Cadelas a passearem elegantemente pelas salas de exposições da Cooperativa Árvore; gatos estendidos nas escadas a regozijarem-se com o bater do sol. Parecia que o cenário se havia moldado à ocasião, em jeito de ilustração para o encontro “Os animais na poesia de Eugénio de Andrade”, o primeiro passo da iniciativa pensada por Jorge da Cruz Santos, amigo e editor do poeta, com o intuito de fazer com que a memória deste não se desvaneça.

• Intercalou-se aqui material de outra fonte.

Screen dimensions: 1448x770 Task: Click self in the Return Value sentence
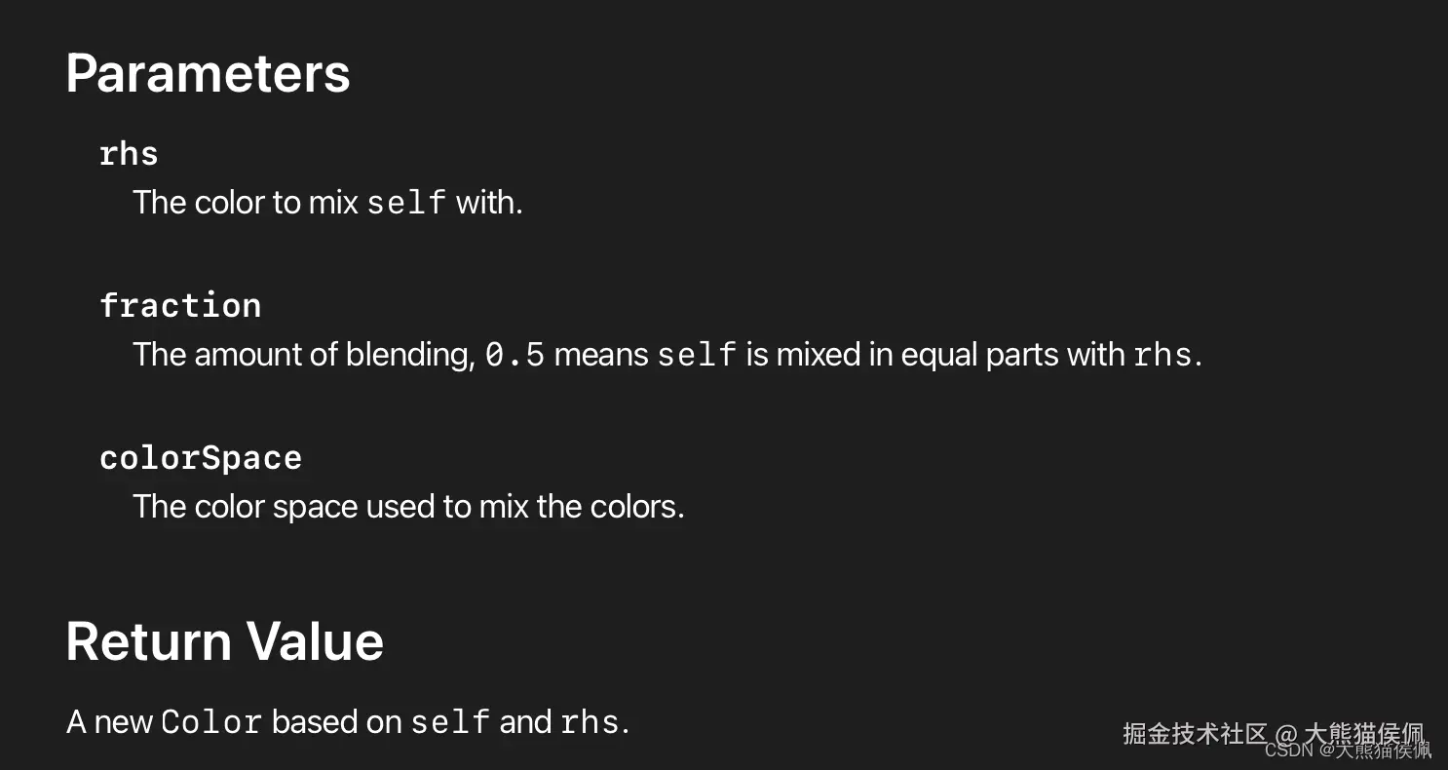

O impulsionador deste ciclo de sessões de homenagem a Eugénio de Andrade não marcou presença na primeira tertúlia, esta terça-feira. Mas o escritor português foi relembrado pelo director da Cooperativa Árvore – “casa sua”, dizia Eugénio -, por Manuel António Pina, António Durães e pelo neto de Jorge da Cruz Santos. Coube a este último abrir o encontro com a leitura de um texto do avô dedicado a Eugénio de Andrade, falecido em Junho de 2005.

“Não me sinto com competências específicas para falar sobre a poesia do Eugénio de Andrade, mas vim porque sou amigo dele e da sua poesia”, disse Manuel António Pina. E é “fundamental lutar contra o obscurantismo do esquecimento”, acrescenta o poeta e jornalista.

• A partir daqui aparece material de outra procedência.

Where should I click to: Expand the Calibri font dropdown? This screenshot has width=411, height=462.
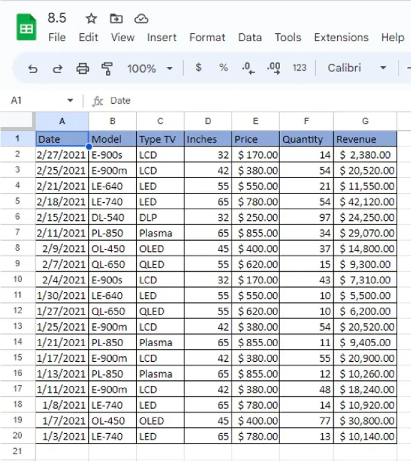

Acerca da temática que suporta o encontro, Manuel António Pina explica que “a poesia tem uma relação privilegiada com os animais”, pela “inocência” que eles transportam. “É no olhar dos animais que Eugénio encontra a forma absoluta e verdadeira do olhar, que é a poesia”.

Relembrando que a “vocação animal” dos escritos de Eugénio passa muito pela sua paixão pelos gatos – que representam “a beleza do efémero e a efemeridade da beleza” -, Pina deu a palavra a António Durães, que leu doze breves poemas sobre animais de Eugénio de Andrade, entre os quais “Cabras”, “A Visita do Príncipe”, “Acerca de Gatos” ou “A verdade poética”.

“Uma relação de conhecimento pelo amor”

Depois da leitura dos poemas, Manuel António Pina convocou nomes de alguns poetas que têm também uma propensão animal no seu trabalho, casos de João Cabral de Melo Neto. Mas ao contrário do poeta brasileiro, Eugénio conquistou “um olhar interior, próximo, vivido”. Esta intimidade é fruto de uma relação “com o indivíduo concreto, com circunstancialidades próprias, e não com símbolos ou conceitos da natureza”, sublinha o jornalista.

O encontro prolongou-se por mais de uma hora e meia, com Manuel António Pina a contar alguns momentos partilhados com Eugénio de Andrade, um homem “capaz de ser muito severo – capaz, por exemplo, de recusar receber um “rapaz nórdico, estilo Rambeau”, que veio a Portugal e foi a casa de Eugénio para o ver -, mas, ao mesmo tempo, de ter uma “generosidade incrível” – como copiar, à mão, parte de um livro de Manuel António Pina e dar-lhe como dedicatória.

O próximo encontro decorre a 14 de Abril, terça-feira, de novo na Cooperativa Árvore. Desta vez, o mote contra o esquecimento será “A infância na poesia de Eugénio de Andrade”.